Saat hendak pulang ke Jogja, saya masih merasa “wow” dengan pertemuan tersebut. Apalagi terbuka lebar peluang untuk meminta beliau memberikan kuliah di Jogja. Rasanya tak ada mahasiswa psikologi yang ingin menyia-nyiakan kesempatan untuk diberikan ilmu oleh Profesor Sawitri. Sebagai salah satu psikolog klinis generasi pertama di Indonesia (sejak tahun 1960-an hingga sekarang), tentunya pengalaman beliau ibarat telaga ilmu psikologi yang tak ada habisnya.
[caption caption="Makan malam bersama Prof Sawitri di Bakmi Kadin Jogja"]
Sekitar dua pekan setelah pertemuan itu, saya memberanikan diri untuk mengirimkan pesan singkat ke Profesor Sawitri. Beliau merespons dengan amat baik dan menawarkan untuk memberikan workshop di Jogja. Mendapat kabar seperti itu, saya dan teman-teman di Jogja bergegas membentuk kepanitiaan dan menyiapkan segala hal yang diperlukan untuk acara tersebut. Ketika informasi workshop dipublikasikan, pendaftar membludak dari berbagai universitas. Panitia pun terpaksa menolak banyak calon peserta karena kuota yang tidak mencukupi. Profesor Sawitri benar-benar menjadi magnet bagi banyak praktisi dan ilmuwan psikologi di Indonesia.
Di luar banyaknya peserta yang mendaftar, saya sangat terkesan dengan cara komunikasi Profesor Sawitri. Meskipun beliau seorang guru besar, tak ada selintas pun kesan garang, angkuh, atau mengerikan yang terpatri pada sosoknya. Justru ucapan dan sikap beliau menunjukkan keramahan dan sikap rendah hati. Beliau adalah profesor yang tidak mengintimidasi lawan bicaranya dan sangat menghargai orang lain.

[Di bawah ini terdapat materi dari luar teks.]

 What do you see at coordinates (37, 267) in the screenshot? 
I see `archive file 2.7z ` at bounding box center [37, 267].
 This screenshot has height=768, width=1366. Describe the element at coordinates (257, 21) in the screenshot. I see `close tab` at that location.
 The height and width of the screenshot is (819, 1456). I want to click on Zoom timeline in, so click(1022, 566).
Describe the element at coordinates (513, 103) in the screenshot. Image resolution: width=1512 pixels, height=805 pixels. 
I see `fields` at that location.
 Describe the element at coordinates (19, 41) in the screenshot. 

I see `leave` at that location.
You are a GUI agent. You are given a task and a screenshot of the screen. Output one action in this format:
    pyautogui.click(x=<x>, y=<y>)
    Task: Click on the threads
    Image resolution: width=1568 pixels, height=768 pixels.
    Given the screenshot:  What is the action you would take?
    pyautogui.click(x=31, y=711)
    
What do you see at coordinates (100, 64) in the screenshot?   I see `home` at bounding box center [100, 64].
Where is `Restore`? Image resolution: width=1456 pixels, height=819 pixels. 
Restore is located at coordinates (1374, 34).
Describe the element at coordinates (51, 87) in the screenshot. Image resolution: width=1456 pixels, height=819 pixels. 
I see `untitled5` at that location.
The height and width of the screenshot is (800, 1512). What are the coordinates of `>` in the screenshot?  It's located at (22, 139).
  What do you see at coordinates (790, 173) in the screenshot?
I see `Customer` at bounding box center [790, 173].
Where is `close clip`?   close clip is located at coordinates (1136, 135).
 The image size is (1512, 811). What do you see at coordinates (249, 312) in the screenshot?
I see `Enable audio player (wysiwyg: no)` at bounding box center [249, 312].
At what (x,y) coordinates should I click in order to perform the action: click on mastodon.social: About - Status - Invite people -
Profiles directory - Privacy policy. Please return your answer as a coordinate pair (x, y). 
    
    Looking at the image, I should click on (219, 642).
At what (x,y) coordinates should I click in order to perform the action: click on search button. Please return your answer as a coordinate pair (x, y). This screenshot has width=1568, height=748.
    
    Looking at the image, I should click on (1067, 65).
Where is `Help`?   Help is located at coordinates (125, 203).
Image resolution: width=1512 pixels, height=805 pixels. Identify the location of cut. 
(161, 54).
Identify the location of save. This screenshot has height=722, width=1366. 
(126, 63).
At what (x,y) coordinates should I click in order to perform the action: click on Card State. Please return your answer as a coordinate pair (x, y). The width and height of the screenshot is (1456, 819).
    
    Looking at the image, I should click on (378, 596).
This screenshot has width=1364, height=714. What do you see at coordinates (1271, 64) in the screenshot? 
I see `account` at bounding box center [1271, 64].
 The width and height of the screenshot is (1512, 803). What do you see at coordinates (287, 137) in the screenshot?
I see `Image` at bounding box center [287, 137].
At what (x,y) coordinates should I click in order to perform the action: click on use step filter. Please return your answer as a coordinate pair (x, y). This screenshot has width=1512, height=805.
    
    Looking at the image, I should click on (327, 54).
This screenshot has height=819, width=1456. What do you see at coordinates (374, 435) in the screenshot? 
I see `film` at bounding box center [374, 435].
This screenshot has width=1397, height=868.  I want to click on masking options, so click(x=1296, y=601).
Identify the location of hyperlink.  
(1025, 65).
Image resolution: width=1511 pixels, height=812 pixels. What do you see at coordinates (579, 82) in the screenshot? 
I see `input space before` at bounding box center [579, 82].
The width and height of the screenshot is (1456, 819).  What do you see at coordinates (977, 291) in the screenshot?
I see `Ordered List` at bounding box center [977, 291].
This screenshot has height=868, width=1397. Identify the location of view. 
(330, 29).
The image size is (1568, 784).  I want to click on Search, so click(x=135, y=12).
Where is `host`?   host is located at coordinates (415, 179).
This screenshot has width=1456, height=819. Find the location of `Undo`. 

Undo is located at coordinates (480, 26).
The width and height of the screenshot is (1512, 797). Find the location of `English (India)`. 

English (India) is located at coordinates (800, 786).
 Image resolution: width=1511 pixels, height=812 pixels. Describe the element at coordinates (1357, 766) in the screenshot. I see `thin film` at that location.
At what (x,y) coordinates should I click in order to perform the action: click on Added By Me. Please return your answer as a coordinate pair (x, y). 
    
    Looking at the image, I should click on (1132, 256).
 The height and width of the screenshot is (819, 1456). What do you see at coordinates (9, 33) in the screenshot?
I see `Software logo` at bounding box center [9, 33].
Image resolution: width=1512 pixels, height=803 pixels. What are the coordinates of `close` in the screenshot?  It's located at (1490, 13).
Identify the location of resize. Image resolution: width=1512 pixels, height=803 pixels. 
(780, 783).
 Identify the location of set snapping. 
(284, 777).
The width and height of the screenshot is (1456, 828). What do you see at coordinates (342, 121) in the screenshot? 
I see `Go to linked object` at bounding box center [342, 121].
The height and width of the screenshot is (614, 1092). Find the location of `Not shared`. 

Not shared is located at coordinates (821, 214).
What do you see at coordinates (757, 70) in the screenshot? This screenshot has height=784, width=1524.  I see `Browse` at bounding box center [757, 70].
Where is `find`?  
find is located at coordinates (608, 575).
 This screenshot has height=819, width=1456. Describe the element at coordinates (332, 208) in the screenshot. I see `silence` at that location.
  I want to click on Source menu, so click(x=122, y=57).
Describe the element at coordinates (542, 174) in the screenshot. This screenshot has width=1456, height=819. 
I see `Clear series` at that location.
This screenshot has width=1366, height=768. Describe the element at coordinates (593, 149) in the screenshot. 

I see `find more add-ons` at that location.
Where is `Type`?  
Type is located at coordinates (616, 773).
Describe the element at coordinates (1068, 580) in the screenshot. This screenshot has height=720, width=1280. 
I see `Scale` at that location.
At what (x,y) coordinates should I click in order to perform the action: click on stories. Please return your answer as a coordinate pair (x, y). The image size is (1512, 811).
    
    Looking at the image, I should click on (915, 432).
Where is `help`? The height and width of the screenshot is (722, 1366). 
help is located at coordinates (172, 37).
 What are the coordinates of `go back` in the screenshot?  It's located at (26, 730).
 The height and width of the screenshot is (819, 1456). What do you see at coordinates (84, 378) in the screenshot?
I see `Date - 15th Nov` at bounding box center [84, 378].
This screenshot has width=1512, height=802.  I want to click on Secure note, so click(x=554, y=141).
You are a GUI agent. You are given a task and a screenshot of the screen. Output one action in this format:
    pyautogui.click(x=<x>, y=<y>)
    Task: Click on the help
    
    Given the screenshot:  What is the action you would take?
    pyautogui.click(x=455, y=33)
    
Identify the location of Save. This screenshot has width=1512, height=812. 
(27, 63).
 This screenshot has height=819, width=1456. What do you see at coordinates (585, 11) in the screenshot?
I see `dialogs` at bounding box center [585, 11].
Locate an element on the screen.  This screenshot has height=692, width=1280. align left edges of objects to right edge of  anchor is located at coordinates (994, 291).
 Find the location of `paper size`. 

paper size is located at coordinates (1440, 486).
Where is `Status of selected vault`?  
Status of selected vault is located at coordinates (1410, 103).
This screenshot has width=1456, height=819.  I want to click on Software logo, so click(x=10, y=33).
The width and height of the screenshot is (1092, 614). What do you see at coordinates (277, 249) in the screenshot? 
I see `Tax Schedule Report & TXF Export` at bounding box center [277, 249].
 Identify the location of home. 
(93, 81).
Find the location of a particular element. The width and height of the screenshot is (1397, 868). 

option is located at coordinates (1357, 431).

Beberapa kali saya menghubungi dan bertanya pada beliau lewat telepon, selalu dijawab dengan tuntas. Bahkan jika saat itu tak sempat mengangkat telepon, beberapa saat kemudian beliau akan balik menghubungi saya. Sebuah sikap yang, menurut saya, menunjukkan betapa beliau adalah orang yang rendah hati.